-- Instruction --
Render the lines of the material below as a JSON list of strings, one string per line and blank lines omitted. Cover only the lines from the one containing "How do I perform: Click the red" up to and including the one containing "click(x=926, y=101)".

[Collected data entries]

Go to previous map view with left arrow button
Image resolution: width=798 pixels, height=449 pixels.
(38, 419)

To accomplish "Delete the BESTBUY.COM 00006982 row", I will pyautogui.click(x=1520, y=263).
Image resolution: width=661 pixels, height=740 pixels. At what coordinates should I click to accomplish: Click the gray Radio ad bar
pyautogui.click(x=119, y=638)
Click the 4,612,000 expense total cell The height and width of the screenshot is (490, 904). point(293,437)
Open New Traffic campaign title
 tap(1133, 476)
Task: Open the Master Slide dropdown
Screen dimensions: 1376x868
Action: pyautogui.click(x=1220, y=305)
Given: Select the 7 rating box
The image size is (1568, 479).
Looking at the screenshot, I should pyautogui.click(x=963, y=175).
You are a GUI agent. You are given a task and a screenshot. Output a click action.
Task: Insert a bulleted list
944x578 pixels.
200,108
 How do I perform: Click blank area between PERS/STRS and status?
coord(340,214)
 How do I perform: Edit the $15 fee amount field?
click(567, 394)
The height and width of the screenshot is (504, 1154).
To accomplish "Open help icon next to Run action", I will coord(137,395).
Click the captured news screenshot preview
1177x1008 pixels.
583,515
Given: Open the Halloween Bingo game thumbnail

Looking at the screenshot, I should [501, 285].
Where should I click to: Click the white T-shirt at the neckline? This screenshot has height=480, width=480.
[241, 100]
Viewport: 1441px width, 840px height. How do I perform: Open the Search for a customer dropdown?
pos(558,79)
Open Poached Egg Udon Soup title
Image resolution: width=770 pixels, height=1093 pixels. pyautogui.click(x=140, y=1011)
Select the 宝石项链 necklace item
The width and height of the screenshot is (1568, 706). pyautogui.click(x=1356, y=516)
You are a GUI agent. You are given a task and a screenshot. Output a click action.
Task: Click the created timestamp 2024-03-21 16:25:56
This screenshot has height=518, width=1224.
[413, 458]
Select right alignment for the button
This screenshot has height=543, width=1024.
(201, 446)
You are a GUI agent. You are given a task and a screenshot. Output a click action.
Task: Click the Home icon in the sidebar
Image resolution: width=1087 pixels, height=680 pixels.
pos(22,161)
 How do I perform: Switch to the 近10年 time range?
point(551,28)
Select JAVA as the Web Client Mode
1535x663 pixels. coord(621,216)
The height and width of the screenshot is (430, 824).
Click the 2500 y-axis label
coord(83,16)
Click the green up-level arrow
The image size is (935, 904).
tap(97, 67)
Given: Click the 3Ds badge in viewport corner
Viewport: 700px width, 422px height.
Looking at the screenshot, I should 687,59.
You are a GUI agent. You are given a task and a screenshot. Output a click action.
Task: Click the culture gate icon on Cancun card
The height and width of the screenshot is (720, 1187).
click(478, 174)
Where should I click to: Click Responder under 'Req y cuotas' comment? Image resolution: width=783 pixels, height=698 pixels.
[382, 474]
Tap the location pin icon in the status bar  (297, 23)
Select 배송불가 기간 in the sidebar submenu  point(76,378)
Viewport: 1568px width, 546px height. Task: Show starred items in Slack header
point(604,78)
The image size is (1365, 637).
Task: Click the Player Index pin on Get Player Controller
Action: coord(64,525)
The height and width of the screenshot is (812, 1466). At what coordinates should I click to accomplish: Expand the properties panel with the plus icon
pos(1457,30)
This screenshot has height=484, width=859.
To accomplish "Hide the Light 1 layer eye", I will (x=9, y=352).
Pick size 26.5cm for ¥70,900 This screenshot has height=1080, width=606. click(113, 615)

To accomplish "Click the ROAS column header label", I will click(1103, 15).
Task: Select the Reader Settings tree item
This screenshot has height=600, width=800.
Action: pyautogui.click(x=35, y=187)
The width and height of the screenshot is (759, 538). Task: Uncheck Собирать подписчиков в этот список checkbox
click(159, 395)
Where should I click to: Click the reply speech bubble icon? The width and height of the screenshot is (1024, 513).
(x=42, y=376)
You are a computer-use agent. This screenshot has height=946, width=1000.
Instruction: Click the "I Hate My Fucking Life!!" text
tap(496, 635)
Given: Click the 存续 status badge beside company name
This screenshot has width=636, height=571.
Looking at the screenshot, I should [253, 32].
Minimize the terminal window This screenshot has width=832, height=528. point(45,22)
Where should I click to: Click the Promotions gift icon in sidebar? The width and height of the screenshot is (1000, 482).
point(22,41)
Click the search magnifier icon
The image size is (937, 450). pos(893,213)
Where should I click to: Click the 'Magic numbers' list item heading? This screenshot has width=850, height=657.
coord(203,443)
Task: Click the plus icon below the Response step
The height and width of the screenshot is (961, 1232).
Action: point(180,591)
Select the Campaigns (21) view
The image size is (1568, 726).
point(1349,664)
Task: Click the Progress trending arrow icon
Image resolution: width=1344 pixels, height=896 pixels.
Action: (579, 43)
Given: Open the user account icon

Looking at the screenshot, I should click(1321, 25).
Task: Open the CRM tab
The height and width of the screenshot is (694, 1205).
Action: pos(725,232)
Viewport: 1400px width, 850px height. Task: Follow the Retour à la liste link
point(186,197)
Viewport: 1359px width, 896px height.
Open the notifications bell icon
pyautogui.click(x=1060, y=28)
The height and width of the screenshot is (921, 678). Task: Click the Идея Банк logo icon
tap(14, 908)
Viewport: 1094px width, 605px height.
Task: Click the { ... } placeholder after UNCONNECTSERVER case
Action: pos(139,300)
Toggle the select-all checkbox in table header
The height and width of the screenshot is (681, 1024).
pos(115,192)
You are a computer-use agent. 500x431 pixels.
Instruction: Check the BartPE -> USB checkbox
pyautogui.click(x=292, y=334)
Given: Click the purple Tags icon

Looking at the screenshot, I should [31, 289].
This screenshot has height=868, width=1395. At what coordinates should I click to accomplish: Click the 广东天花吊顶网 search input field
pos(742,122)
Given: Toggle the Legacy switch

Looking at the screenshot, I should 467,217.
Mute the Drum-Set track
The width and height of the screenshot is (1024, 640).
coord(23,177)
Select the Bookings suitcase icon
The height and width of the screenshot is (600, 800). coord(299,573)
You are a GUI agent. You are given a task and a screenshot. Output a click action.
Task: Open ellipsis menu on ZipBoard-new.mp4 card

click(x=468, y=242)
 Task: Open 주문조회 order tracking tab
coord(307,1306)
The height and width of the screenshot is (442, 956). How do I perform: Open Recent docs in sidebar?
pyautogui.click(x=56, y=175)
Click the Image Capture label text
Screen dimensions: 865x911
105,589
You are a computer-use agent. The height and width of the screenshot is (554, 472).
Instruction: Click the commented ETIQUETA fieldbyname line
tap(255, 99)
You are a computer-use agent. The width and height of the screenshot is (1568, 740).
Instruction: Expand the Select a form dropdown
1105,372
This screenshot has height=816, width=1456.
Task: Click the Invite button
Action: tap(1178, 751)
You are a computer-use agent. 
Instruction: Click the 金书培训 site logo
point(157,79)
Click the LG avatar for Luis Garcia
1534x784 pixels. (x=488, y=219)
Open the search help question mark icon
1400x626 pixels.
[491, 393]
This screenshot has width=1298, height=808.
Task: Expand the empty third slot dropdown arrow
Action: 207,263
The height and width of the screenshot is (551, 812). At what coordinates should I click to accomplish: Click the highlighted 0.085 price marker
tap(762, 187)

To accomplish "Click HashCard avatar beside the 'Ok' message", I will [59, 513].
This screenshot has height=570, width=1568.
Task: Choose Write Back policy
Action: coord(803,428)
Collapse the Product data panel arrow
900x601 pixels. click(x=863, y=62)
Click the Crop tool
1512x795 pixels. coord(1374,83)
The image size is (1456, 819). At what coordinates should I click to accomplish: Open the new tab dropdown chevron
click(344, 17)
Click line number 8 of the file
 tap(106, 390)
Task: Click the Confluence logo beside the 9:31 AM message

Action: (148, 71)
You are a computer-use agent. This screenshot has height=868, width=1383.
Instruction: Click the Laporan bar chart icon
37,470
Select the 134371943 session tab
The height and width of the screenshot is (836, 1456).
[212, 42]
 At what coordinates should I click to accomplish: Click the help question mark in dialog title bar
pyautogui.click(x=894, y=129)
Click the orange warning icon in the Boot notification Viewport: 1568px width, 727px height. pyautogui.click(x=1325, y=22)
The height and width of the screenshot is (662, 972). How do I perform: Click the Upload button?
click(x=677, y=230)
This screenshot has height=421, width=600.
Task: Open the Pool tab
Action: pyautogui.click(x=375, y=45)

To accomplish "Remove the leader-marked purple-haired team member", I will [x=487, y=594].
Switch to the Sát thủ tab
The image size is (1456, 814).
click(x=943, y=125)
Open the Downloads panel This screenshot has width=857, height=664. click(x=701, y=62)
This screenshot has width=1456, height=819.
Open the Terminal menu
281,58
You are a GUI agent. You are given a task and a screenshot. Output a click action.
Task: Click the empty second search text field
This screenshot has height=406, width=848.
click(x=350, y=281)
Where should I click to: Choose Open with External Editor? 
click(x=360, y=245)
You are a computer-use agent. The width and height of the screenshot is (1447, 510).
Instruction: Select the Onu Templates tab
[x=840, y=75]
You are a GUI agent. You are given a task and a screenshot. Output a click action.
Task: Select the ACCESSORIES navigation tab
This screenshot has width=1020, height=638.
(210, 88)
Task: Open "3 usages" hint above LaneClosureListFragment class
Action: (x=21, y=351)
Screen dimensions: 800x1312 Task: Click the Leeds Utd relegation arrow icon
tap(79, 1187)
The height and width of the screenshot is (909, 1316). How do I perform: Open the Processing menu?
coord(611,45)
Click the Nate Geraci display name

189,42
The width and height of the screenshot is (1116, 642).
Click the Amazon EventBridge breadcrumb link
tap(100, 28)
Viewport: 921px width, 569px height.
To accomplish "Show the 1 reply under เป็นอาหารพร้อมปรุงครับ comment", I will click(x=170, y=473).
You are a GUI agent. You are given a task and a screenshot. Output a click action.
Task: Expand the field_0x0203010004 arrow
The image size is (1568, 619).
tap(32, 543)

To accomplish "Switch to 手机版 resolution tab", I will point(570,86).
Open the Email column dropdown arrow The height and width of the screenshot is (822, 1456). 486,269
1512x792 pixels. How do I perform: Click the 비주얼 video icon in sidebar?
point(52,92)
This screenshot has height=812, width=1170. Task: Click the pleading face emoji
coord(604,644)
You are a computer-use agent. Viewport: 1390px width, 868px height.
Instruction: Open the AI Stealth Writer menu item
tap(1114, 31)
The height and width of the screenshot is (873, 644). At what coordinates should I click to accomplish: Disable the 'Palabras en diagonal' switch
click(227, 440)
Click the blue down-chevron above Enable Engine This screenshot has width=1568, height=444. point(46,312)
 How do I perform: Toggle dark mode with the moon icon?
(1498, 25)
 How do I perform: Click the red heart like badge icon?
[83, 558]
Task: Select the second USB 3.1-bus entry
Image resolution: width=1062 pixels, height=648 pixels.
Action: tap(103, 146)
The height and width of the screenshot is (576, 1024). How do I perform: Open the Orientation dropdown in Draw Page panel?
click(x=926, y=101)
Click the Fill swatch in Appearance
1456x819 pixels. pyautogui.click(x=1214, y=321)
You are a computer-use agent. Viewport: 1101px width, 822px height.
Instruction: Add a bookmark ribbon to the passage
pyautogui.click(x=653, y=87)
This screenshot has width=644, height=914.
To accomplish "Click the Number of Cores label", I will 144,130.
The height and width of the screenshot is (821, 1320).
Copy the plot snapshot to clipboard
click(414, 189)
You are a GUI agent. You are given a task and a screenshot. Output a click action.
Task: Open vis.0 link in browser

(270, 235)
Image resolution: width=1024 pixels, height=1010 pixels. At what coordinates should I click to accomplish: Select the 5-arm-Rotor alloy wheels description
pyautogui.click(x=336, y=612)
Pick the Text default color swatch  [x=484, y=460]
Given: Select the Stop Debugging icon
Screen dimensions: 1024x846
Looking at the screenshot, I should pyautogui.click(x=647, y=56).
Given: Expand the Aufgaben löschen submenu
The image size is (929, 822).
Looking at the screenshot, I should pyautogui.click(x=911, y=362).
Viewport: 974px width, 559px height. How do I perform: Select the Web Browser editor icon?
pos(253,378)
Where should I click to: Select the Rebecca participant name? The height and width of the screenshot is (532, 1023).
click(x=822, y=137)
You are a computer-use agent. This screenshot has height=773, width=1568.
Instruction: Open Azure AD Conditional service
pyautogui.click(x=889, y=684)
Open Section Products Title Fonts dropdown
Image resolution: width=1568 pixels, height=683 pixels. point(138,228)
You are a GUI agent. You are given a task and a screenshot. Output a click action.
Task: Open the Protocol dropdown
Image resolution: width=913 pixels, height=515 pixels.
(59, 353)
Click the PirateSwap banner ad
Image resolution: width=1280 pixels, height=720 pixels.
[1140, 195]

-- Result --
[
  " How do I perform: Click the red heart like badge icon?",
  "[83, 558]",
  "Task: Select the second USB 3.1-bus entry",
  "Image resolution: width=1062 pixels, height=648 pixels.",
  "Action: tap(103, 146)",
  "The height and width of the screenshot is (576, 1024). How do I perform: Open the Orientation dropdown in Draw Page panel?",
  "click(x=926, y=101)"
]